Expected number of non-uniform draws until collision

expected valuemultinomial-distributionprobability

Edit May 9 — high-level summary of the issue here. $R$ gives a good proxy for estimating collision time, with a slight undercount. Random matrices and graphs give distributions with longer time until collision than what you'd expect by looking at their values of $R$

Suppose I do IID draws from multinomial distribution with probabilities $p_1,\ldots,p_n$. Is there a nice approximation for the $x(p)$, the expected number of draws from $p$ until collision, ie, drawing some $i$ more than once?

In the case of $p_1=p_2=\dots=p_n$, this was shown to be the following

$$x(p)=\sqrt{\frac{\pi n}{2}}$$


From simulations, the following appears to be a lower bound

$$x(p)\approx \sqrt{\frac{\pi R}{2}}$$

where $R=\frac{1}{\|p\|^2}$ and $\|p\|^2=p_1^2+\ldots+p_n^2$ is the probability of observing a collision in two IID draws from $p$.

enter image description here

Distributions were taken to be of the form $p_i\propto i^{-c}$ with $c$ varying

Best Answer

An approximation

Let $X_i$ ($i=1,2 \cdots $) be the result of $i-$th draw, let $C_{i,j}\equiv X_i = X_j$ ($i<j)$ be the colission event for the pair $(i,j)$. Let the event $D_k = \cap_{i<j\le k} C_{i,j}$ correspond to having all first $k$ draws different (no collisions); let $d_k = P(D_k)$. Clearly, $d_1=1$ , $d_{n+1}=0$.

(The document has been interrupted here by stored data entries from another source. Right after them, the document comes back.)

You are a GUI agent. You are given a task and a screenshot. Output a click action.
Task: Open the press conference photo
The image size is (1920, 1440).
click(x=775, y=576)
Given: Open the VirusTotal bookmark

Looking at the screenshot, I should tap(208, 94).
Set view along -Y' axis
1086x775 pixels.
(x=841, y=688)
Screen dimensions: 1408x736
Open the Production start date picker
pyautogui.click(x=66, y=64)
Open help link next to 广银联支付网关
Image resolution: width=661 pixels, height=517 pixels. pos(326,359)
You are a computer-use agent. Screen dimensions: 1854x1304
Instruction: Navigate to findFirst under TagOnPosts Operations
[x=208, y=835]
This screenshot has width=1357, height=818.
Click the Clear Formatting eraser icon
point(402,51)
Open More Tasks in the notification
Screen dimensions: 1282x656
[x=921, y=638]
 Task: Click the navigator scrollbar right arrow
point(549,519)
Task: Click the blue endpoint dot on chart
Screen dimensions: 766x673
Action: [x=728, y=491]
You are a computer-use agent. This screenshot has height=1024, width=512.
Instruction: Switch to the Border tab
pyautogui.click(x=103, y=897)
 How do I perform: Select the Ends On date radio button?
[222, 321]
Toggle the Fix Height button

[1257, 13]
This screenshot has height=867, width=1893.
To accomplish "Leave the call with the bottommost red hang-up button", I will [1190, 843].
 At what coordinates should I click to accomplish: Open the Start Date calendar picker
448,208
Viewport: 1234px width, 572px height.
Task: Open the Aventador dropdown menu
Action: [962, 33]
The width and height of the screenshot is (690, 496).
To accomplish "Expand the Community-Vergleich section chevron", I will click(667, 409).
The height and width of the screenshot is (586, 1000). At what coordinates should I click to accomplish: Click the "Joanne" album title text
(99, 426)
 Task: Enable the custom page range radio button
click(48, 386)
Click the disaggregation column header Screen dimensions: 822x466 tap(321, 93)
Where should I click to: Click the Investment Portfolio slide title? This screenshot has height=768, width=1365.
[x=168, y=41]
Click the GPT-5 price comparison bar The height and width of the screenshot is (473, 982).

Let $F_k$ be the event of having our first collision at draw $k$, and let $f_k=P(F_k)$

Then $$\begin{align} f_k &=\sum_{i=1}^{k-1} P(X_k = X_i\cap D_{k-1}) \\ &= P(D_{k-1})\sum_{i=1}^{k-1} P(X_k = X_i | D_{k-1}) \\ &= d_{k-1} \, (k-1) P(X_k = X_1 | D_{k-1}) \\ \tag{1} & \approx d_{k-1} \, (k-1) P(X_k = X_1 ) \\ &= d_{k-1} \, (k-1) \, \alpha \\ \end{align}$$

where $\alpha = \sum_{m=1}^n p_m^2$. We have $f_1=0$ and $f_2 = \alpha$.

Also: $$\begin{align} d_k &= d_{k-1} -f_k \\ \tag{2} \end{align}$$

This system is solved by

$$ d_k = \prod_{j=1}^{k-1} (1- j \alpha) \\ \tag{3}$$

(Actually, we need to truncate the product so that $d_k \ge 0$)

Finally, the expected time for next colission would be $$x(p) = 2 + \sum_{k=2}^n d_k = 2 + \sum_{k=2}^n \prod_{j=1}^{\min(k-1,1/\alpha)} (1- j \alpha)$$

Update: This approach does not seem promising. Actually $P(X_k = X_1 | D_{k-1}) \approx \alpha$ is only valid near $k=2$ ; at the other extreme $P(X_{n+1} = X_1 | D_{n}) = 1/n$.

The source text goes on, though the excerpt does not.